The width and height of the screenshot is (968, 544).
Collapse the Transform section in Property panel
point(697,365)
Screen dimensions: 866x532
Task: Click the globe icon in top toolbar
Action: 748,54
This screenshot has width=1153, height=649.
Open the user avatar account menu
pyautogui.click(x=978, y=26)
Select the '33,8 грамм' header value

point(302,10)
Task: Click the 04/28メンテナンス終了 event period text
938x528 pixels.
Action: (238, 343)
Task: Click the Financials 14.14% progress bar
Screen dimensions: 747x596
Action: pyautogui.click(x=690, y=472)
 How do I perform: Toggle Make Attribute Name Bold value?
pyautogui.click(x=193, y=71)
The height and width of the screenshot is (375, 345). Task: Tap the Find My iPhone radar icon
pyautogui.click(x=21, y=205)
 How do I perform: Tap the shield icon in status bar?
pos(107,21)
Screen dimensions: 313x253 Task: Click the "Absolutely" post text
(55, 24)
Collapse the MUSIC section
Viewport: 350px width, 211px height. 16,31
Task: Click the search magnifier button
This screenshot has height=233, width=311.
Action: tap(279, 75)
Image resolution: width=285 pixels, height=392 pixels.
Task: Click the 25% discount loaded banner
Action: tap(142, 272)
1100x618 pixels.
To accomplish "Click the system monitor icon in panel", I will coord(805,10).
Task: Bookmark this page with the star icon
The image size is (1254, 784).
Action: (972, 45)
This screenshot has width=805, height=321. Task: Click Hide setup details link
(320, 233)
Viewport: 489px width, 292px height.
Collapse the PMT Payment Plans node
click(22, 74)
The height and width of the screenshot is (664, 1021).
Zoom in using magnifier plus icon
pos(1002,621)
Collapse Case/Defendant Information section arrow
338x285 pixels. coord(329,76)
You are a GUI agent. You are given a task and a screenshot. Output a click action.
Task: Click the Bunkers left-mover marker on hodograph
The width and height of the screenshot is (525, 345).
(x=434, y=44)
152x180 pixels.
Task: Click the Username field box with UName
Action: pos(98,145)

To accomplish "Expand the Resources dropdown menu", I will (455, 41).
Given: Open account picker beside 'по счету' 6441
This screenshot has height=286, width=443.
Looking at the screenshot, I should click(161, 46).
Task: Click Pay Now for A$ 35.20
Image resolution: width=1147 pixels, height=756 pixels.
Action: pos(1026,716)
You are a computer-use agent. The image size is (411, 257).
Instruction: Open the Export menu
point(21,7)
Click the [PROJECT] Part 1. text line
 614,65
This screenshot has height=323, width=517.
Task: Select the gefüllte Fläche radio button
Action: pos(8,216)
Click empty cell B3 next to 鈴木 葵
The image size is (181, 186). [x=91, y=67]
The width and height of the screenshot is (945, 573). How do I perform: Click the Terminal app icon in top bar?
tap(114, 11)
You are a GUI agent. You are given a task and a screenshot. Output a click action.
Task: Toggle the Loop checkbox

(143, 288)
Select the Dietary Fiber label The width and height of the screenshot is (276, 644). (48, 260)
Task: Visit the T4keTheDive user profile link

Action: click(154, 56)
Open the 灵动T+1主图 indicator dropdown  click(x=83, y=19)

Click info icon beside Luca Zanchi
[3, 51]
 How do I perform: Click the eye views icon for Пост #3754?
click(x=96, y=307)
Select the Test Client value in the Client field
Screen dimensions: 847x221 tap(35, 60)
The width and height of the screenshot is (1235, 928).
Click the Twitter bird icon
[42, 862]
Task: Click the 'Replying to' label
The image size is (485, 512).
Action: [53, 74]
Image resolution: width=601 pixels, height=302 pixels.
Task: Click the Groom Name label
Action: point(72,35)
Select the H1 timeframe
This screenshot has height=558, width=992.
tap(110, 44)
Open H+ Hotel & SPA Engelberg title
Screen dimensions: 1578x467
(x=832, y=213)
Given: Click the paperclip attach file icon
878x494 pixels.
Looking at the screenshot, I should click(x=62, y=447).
━━━━━━━━━━━━━━━━
= Required action =
Which lines above include the word "accomplish"? Return each one.

= Problem solution =
To accomplish "Click the system monitor icon in panel", I will coord(805,10).
To accomplish "Expand the Resources dropdown menu", I will (455, 41).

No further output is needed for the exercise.